If HPA-axis hyperactivity accounts, at least in part, for the association between depressive disorder and an increased likelihood for CV death, and if a cortisolemia dose-effect operates in this mediation, then the association should be more apparent among patients who have depressive disorder with psychotic features. Not all patients with psychotic depressive disorder manifest HPA-axis hyperactivity but they are more likely to do so than depressed patients without psychotic features (Nelson and Davis, 1997
), and many of those that do have particularly high post-dexamethasone cortisol concentrations (Brown et al., 1988
; Coryell et al., 1984
; Evans and Nemeroff, 1987
; Rothschild et al., 1982
). Moreover, in comparison to patients with non-psychotic MDD, those with psychotic MDD have longer episode durations and shorter intervals between episodes (Coryell et al., 1990
). They would therefore have greater within-episode exposure to high cortisol concentrations.

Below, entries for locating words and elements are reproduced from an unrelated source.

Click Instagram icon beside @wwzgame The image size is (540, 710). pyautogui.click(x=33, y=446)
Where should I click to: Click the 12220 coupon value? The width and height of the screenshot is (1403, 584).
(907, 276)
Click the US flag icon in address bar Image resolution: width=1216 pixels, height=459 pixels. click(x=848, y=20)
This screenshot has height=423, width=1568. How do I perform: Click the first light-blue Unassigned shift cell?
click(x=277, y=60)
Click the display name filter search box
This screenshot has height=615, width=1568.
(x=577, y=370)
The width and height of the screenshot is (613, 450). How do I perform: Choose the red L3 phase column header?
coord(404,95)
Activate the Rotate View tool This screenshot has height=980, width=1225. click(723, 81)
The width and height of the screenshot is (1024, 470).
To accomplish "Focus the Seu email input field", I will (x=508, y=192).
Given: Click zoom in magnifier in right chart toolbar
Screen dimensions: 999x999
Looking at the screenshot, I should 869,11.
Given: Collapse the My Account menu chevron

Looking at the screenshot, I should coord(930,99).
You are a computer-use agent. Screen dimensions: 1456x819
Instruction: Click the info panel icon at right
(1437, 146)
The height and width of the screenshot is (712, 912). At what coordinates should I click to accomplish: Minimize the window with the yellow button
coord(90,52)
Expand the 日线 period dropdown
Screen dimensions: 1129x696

While our findings that patients with psychotic depressive disorder who died from cardiovascular disease had significantly higher post-dexamethasone cortisol concentrations lend support to these suppositions, several important caveats apply. Because the data included only four deaths from CV disease, and high post-dexamethasone cortisol concentrations predicted these deaths with very wide confidence intervals, the possibility that this is a chance finding is substantial. In addition, the current results do not concur with two earlier studies of DST results and mortality. Vythilingam et al (Vythilingam et al., 2003
) followed an older MDD group with psychotic MDD and found that they had elevated all-cause mortality compared to a group with non-psychotic MDD, but also that DST results were not predictive of mortality. They included a separate analysis of suicides but not of CV deaths.
Coryell et al (Coryell et al., 2006
) followed a mixed sample of inpatients and outpatients with MDD. This was a substantially larger sample of 334 of whom 32 (9.6%) died of CV disease; 7 (21.9%) of these patients had had 4:00 p.m. post-dexamethasone cortisol concentrations >10 μg/dl while 41 (12.5%) of the other patients had values in this range. Thus, the increase in risk for CV death associated with a value above 10 μg/dl was 1.6, lower than the increase in risk of 2.4 reported in the current sample. The analyses did not separate those who had psychotic features and, not surprisingly, the proportion with values >10 μg/dl (48 of 334 or 14.4%) was substantially lower than the 19 of 55 (34.5%) in the current series (t = 13.4, 1 df, p< .001). It is thus possible that the values exceeding 10 μg/dl did so by a narrower margin.
A post-dexamethasone cortisol threshold of 10 μg/dl was also more predictive of suicide than was one of 5 μg/dl. Notably, though, the conventional threshold of 5ug/dl yielded a hazard ratio of 3.8, a value approaching the four-fold risk described in a recent meta-analysis of the DST and completed suicide (Mann et al., 2006
The above study also described a relationship between DST nonsuppression and eventual suicide but this applied only to those with recent suicidal ideation or behaviors. Ratings of suicidality were obtained for subjects in the current study but these data are, unfortunately, no longer available and it is not possible to test whether an interaction between suicidality and DST results on eventual suicide existed in this cohort as well.
To our knowledge only two of the previous studies concerning DST results and suicide tested 8 a.m., 4 p.m. and 11 p.m. post-dexamethasone results separately (Coryell et al., 2006
; Jokinen et al., 2008
). Those two found that 4 p.m. results were the most predictive of suicide while, in the current study, 11 p.m. sample values produced the only significant results in logistic regression analyses. On the other hand, the relationship between post-dexamethasone cortisol values and cardiovascular death was strongest for the 4 p.m. sample. Reasons for differences by sampling time are not obvious.
In summary, HPA axis hyperactivity predicted mortality from cardiovascular causes and, to a limited extent, from suicide. Though negative studies of DST results and suicide exists (Black et al., 2002
), it can be argued that the current number of positive studies justify the use of DST results as a tool for estimating suicide risk in conjunction with other clinical measures. The findings regarding risks for cardiovascular death should be considered preliminary given the small numbers available for analysis. As noted earlier, though, there are numerous reasons to expect such a relationship. The prevalence of MDD, and its recurrent nature, gives considerable public health importance to further investigation into the physiological links between it and cardiovascular morbidity.